The other characters include a hitwoman, an Irish vampire, a perverted serial killer, a diabolical grandmother and her white trash sidekicks, various racist rednecks and homophobic cops and kindly inbred swamp people, and a kid who tried to follow in Kurt Cobain’s footsteps but lived and is now horribly misshapen. Oh, and the ghost of John Wayne.

 

Preacher is not for anyone who’s easily grossed out or offended. The language is crass, the gore is vivid, and it can be seriously raunchy. But if everything I just described sounds intriguing, I highly recommend finding a copy ASAP.

 


American Vampire

This series is EVERYTHING. I am obsessed. I own all of the existing graphic novels, and have the next one on preorder.

 

There are tons of reasons to love American Vampire, but the one that’s most relevant here is that the American vampire, Skinner Sweet, lived through all things Old West. Volumes one and four have stories from Sweet’s ‘youth’ including fighting in the Civil War.

 

Volume four also has stories of Sweet as a death-racing ‘50s bad boy with greased-back hair, so if you’re only going to read one, that’s the winner right there.

 


Redneck

What if a family of redneck vampires ran a modern day barbecue joint in small-town Texas?

 

You can take Redneck at face value and it will pay off exactly how you expect. The writing is simple and entertaining, the linework and colouring perfectly evoke the right tone. There are flashbacks to the Old West, and the old dudes of the family feel like grizzled old cowboys. It gives me major vibes of the barbecue joint in Tarantino’s Planet Terror.

 


Cowboy Ninja Viking

This one is a bit of a stretch, but I bought it because it had ‘cowboy’ in the title, so why not.

 

It’s a hugely dense story that’s categorized as action and dark comedy. It delves into international politics, warfare, and deadly assassins called Triplets who are actually people with multiple personality disorder – one man is the cowboy, the ninja, and the viking.
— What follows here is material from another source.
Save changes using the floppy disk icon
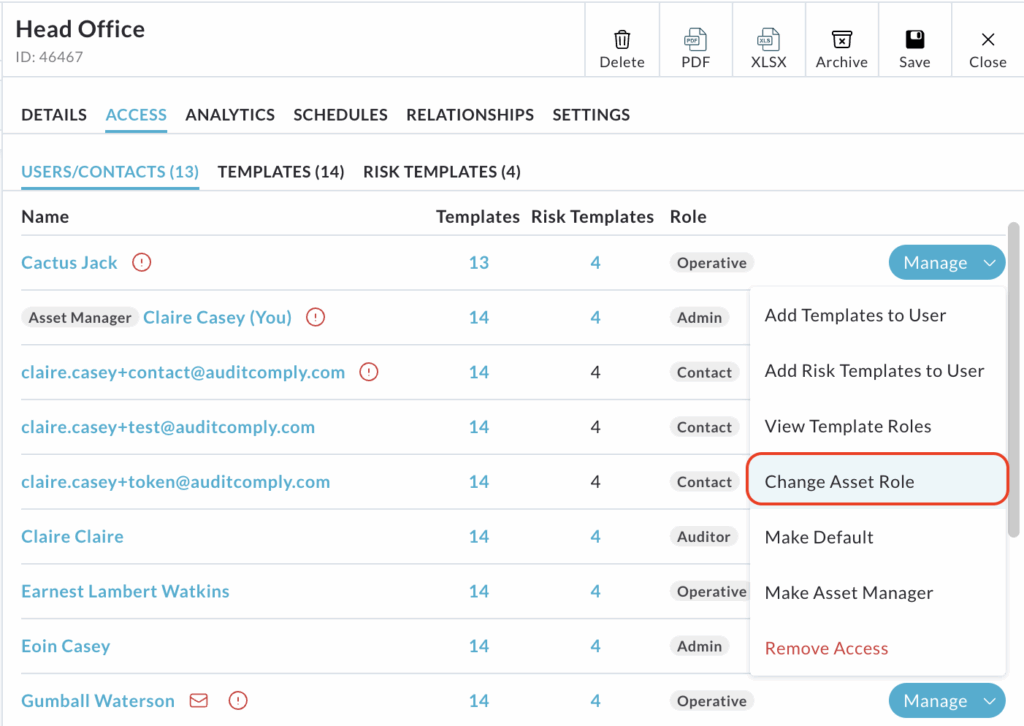click(x=914, y=40)
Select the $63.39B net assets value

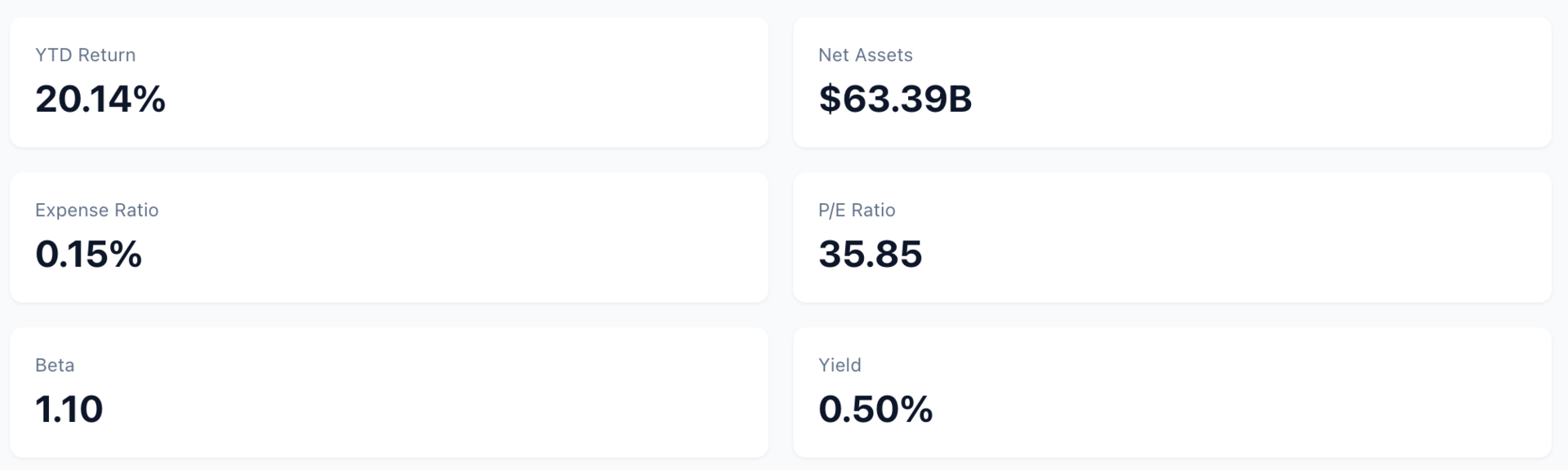tap(895, 99)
They cleverly add a weapon to the shape of the speech bubbles so you can tell which personality is talking – this comes in handy when there are nine or more personalities in a fight.

 

Cowboy Ninja Viking definitely has an underlying Western theme of justice. I made it sound like a caper, but with multiple personalities AND action happening all over the world, it’s challenging to follow. That might be why the movie project starring Chris Pratt shut down during pre-production.